IL DISCORSO DEL RE

Titolo Originale: The King’s Speach
Genere: Drammatico, Storico
Regia: Tom Hooper
Sceneggiatura: David Seidler
Cast: Colin Firth, Geoffrey Rush, Helena Bonham Carter, Guy Pearce, Michael Gambon, Jennifer Ehle, Timothy Spall, Derek Jacobi, Eve Best, Anthony Andrews
Colonna Sonora: Alexandre Desplat
Produzione: See Saw Films, Bedlam Productions
Paese d’origine: GB, Australia - 2010
Durata: 111 minuti
Data di uscita: 28 Gennaio 2011

 

Dopo la morte di suo padre Re Giorgio V (Michael Gambon) e la scandalosa abdicazione di Re Eduardo VIII (Guy Pearce), Bertie (Colin Firth), duca di York, che soffre da tutta la vita di una forma debilitante di balbuzie, viene improvvisamente incoronato Re Giorgio VI d'Inghilterra. Con il suo paese sull'orlo della guerra e disperatamente bisognoso di un leader che parli al suo popolo, sua moglie Elisabetta (Helena Bonham Carter), la futura Regina Madre, organizza al marito un incontro con l'eccentrico logopedista Lionel Logue (Geoffrey Rush). Dopo un inizio burrascoso, i due si mettono alla ricerca di un tipo di trattamento non ortodosso, finendo col creare un legame indissolubile. Con l'aiuto di Logue, della sua famiglia, del suo governo e di Winston Churchill (Timothy Spall), il Re riuscirà a superare la sua balbuzie e farà un discorso alla radio che ispirerà il suo popolo e lo unirà alla vigilia del conflitto contro la Germania.

“Il Discorso del Re” racconta senza sbavature un capitolo della storia inglese, facendo un ritratto intimo ed inedito di Re Giorgio VI (padre della regina Elisabetta e nonno del principe Carlo), concentrandosi sul rapporto personale tra lui e il suo logopedista Lionel Logue. La narrazione è asciutta e fortemente introspettiva, più attenta alla personalità dei due personaggi principali che alla descrizione dell’ambiente di corte o di eventi storici che fanno comunque da sfondo alle vicende personali del monarca inglese. Il film svela la forza e la debolezza di un uomo che non voleva essere re, vittima di alcuni traumi infantili (tra la severità del padre monarca, l’ombra del fratello maggiore e la morbosità di una tata) che gli avevano lasciato strascichi pesanti, quali una certa fragilità caratteriale esternata dal balbettio, soprattutto in pubblico. Eppure, supportato dalla moglie Elisabetta, tanto amorevole quanto determinata, Giorgio VI dimostrerà una notevole forza emotiva, sottoponendosi ai metodi di Logue e superando caparbiamente l’ostacolo della sua balbuzie, fino ad accettare il carico di responsabilità dell’essere Re di un paese in guerra dopo l’abdicazione del fratello Eduardo VIII, che rinunciò al trono per sposare una borghese americana e divorziata.

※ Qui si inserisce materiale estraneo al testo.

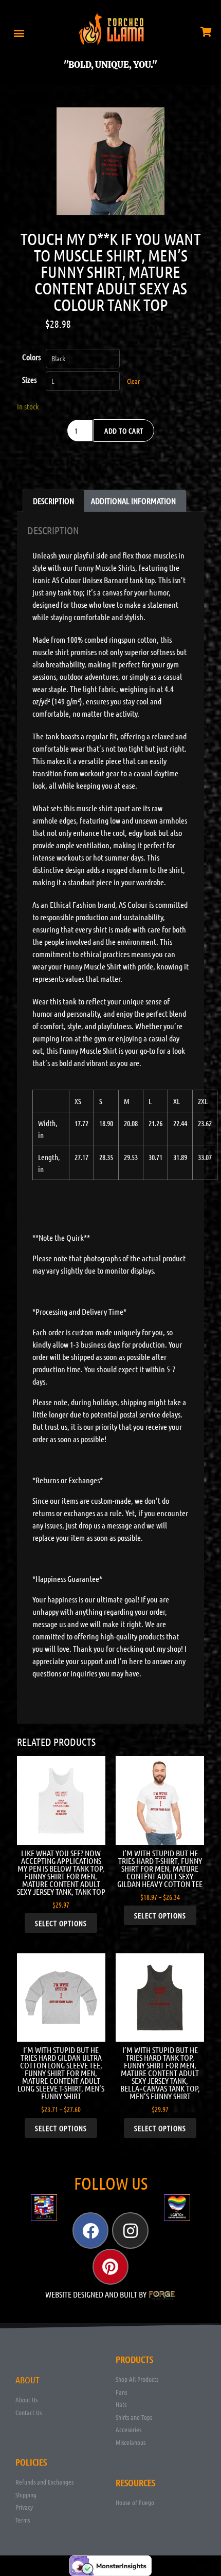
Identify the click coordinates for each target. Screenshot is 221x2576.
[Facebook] (90, 2230)
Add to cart (123, 430)
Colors (31, 357)
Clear (133, 381)
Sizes (29, 379)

L’evoluzione del rapporto paritario tra Giorgio e Lionel Logue è narrato attraverso tanti piccoli episodi che svelano non solo gli sforzi del Re nel correggere il suo problema, ma anche il suo temperamento, i suoi dubbi e il suo senso del dovere, rappresentati in maniera splendida da un Colin Firth assolutamente ispirato e magnifico nell’interpretare gli umori e il carico emotivo di una personalità complessa e tormentata come quella di Giorgio VI. Possiamo definire “Il Discorso del Re” come uno di quei film fatto da attori, la cui forza narrativa sta tutta nell’interpretazione dei protagonisti; Colin Firth riesce a rendere la figura “storica” del re profondamente umana ed imperfetta, creando un rapporto empatico e paritario con il pubblico che rimane coinvolto emotivamente nelle sue vicende, grazie anche all’intensa sinergia artistica con Geoffrey Rush (Oscar per “Shine”), il quale nonostante la sua bravura rimane in secondo piano rispetto all’interpretazione del patner. Tra i due si inserisce l’ottima performance di Helena Bonham Carter, molto equilibrata nell’interpretare il bagaglio caratteriale di un personaggio con il duplice ruolo di moglie e regina, mentre il bravo Guy Pearce (“Memento”) rimane un po’ troppo rigido ed impostato nel ruolo dell’ambiguo ed egoista Eduardo VIII.